Selbstbewusst ins Duell mit dem Topteam SV-Bad-Laer-Spielmacherin Bollien: „Wir rocken das Ding“

Von Christian Detloff

Gut gelaunt ins Duell mit dem Topteam: Michelle Bollien (Nr. 4, vor Johanna Müller und Laura Seete). Foto: Swaantje HehmannGut gelaunt ins Duell mit dem Topteam: Michelle Bollien (Nr. 4, vor Johanna Müller und Laura Seete). Foto: Swaantje Hehmann

Bad Laer. Als krasser Außenseiter empfangen die Zweitliga-Volleyballerinnen des SV Bad Laer am Samstag (20 Uhr) den Meister und Tabellenführer DSHS Snowtrex Köln. Doch Bange machen gilt nicht: „Wir sind gut drauf und holen auf jeden Fall Punkte – wir rocken das Ding“, verspricht Spielmacherin Michelle Bollien.

„Wir lassen uns bestimmt nicht davon beeindrucken oder gar unterkriegen, dass der Kölner der klare Titelfavorit sind. Auch der Spitzenreiter ist zu packen – und dafür werden wir alles geben“, verspricht die 22-Jährige. „Wir sind jetzt als Aufsteiger besser auf den Gegner vorbereitet als noch vor dem Hinspiel, was in diesem Fall ein Vorteil für uns ist. Wir wissen, dass Köln sehr variabel und für einen Drittligisten ungewöhnlich spielt: Mal mit seltenen hohen Bällen über die Mitte, dann wieder mit sehr schnellen Bällen.“

Das Hinspiel hatte ihre Mannschaft klar mit 0:3 verloren. Wobei „klar“ in diesem Fall relativ ist: Im Schnitt hatte Bad Laer 24 Punkte pro Satz erbeutet: 24:26, 23:25 und 25:27 endeten die Durchgänge.
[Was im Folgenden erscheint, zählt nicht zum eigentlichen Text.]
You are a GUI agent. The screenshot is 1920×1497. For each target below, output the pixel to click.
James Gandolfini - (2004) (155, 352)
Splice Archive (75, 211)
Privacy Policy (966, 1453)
Jeweils mit 2:3, also mit einem Punkt, hat der Aufsteiger seine letzten drei Spiele verloren. Wobei dieses Ergebnis vor allem im vergangenen Spiel beim BBSC Berlin als Erfolg gelten muss: „Nur Laura Seete und ich waren in diesem Spiel topfit“, sagt Bollien zur Grippewelle. Diese hat auch Auswirkungen auf die laufende Trainingswoche, in der drei Spielerinnen der ersten Sechs nicht trainieren konnten. „Wir haben uns in Berlin richtig klasse zusammengerauft. Uns zeichnet wieder ein toller Teamgeist aus.“

Acht Spiele stehen für Bad Laer in dieser Saison noch an. „Wir sagen uns mittlerwiele nicht mehr: Wir haben ja noch Zeit. Wir machen uns zwar keinen zusätzlichen Druck, doch man merkt: Die Gespräche vor den Spielen werden immer ernster“, so Bollien. Den Zwei-Punkte-Vorsprung auf den ersten Abstiegsrang will das Team von Trainerin Danuta Brinkmann behaupten – oder im besten Falle ausbauen: „Mit einem 2:3 gebe ich mich im Vorfeld des Heimspiels gegen Köln bestimmt nicht zufrieden. Wir wollen den Sieg“, sagt die selbstbewusste und emotionale Zuspielerin. Im vorletzten Auswärtsspiel hatte der Spitzenreiter letztmals verloren – glatt mit 0:3 gegen die Stralsunder Wildcats. Erstmals seit zwei Jahren verloren die Kölner ein Duell ohne Satzgewinn.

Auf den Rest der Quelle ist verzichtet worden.